The gate-keepers (record labels, studios, radio, etc.) are becoming more and more irrelevant. There are millions of musicians making music in their bedrooms, their basements, their living rooms. ReverbNation reports having over 5 million artists using their platform alone. So, amidst that literal sea of music, how does one go about getting enough attention to have their music reviewed in a professional, timely manner?
We’re not going to waste your time. You want to get your music reviewed. Here’s how to do it…
YOUR MUSIC MUST BE FUNDAMENTALLY SOLID:
This means, 1) All of the instruments & vocals must be in-time/rhythm; and, 2) All instruments & vocals must be on key. If either of those things is awry, it makes the music objectively difficult to listen to, and impossible to review in a positive light. If you’re not sure that your music qualifies in this way (perhaps because you’ve lost your “fresh” ears during a long & arduous recording process), get an outside opinion—particularly if you’re a bit new to the whole music-creation-recording thing. I’ve got dozens upon dozens of rough demos (from when I was just starting out with the guitar) which will never see the light of day—because they’re simply no good. Just remember, family & friends don’t count—unless you’re damn sure that they will be objective and honest with you!
CREATE A BIO:
Either write it yourself, or have someone who does that kind of work write it up for you. Be sure to include plenty of information about who you are, where you came from & where you’re currently based, and how & why you got into the music life. Please do not only have information about your new album in your bio. Feel free to include that album synopsis, but do not use it exclusively as your artist bio.
COVER ART & ARTIST PIC:
Visual aids are key. You’ve absolutely got to have the cover art for your new project, and an artist pic. The cover art should be at least 800 by 800 pixels, and your artist pic should also be at least 800 pixels on its longest side. Both should be a resolution of 300 DPI (Dots Per Inch) if at all possible.
BUILD AN ONLINE PRESENCE:
A music reviewer cannot write anything about you if you haven’t placed yourself online. Meaning: at the bare minimum, have a Facebook page. Why is Facebook the bare minimum? It’s simple. Because Facebook allows you to place your bio, cover art, and artist pics online—for free. You can also have your live show schedule connected to your Facebook page via Bandsintown. If at all possible, you should also have accounts with Twitter and Instagram, as well as your own website. You’ve got to be accessible online if you want anyone to find you and write about you—period.
In that same vein of thought, having social media accounts with Facebook, Twitter and Instagram allows music reviewers to tag you when they post your review on their social media accounts! This in turn allows you to share their review instantly! This mutual sharing encourages more music fans to check out your review (giving the music reviewer’s site more precious clicks), which in turn exposes your music to more people. You see, it’s truly WIN-WIN.

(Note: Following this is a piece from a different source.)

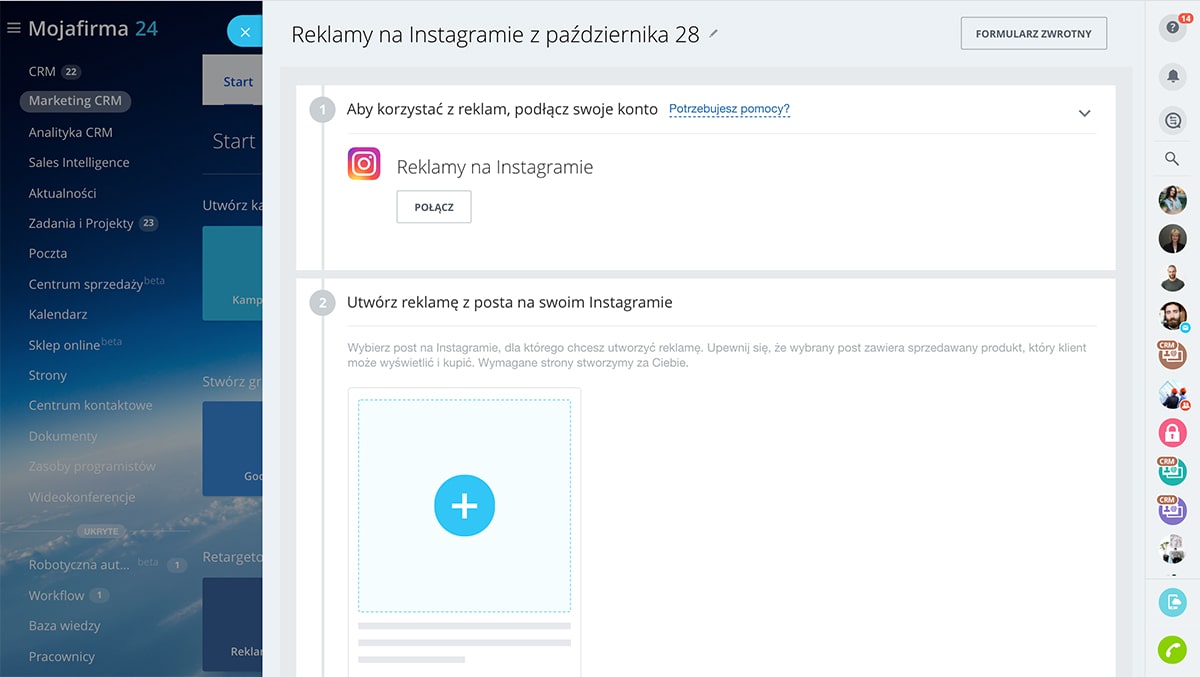Click the green phone call icon
The height and width of the screenshot is (677, 1200).
tap(1172, 649)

PUT YOUR MUSIC ONLINE FOR FREE STREAMING:
If you want people to hear your music, you’re going to have to put it online for free—on a platform such as SoundCloud, Spotify, YouTube, ReverbNation, etc. This is particularly true if you’re releasing a single. If you’re releasing an album, you need to put a few tracks out there—at the least. Why? Answer: There is a literal endless sea of absolutely fabulously talented music of every goddamn genre on the planet online right now—and it’s free. If you lock yours up and make it available to paying-listeners only, people will pass you by, opting for the free stuff, and you’ll get left behind before you even start. And, no samples or teasers—posting those is a great way to get yourself forgotten about. Full songs only, please.

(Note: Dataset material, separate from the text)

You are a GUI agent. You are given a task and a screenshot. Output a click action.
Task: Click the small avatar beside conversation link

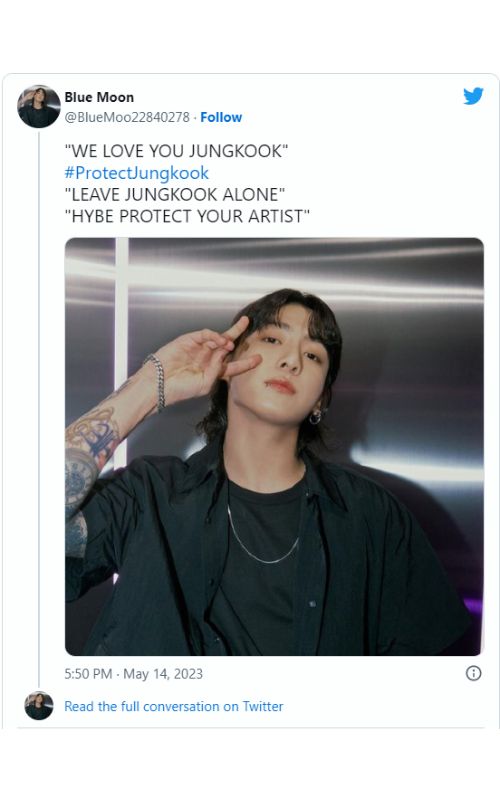pos(39,706)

BE WILLING TO INVEST SOME COIN:
A wise man once said, “Nothing given for free has value.” If you want someone to truly & sincerely sit with your music, to listen to it, to take it in, to feel something from it, to spend several hours ingesting it, interpreting it—do you really believe you can have that for free? Especially if you’re an unheard-of, undiscovered artist? Professional, well-written reviews don’t come free. You know that killer Rolling Stone Magazine write-up of your favorite band you recently read? Do you think the author did that for free? Let’s leave that myth behind. The world is monetized. Everyone is getting paid for their craft—and rightly so. You get what you pay for. If you want a free review—expect the quality of said review to follow suit, and vice-versa.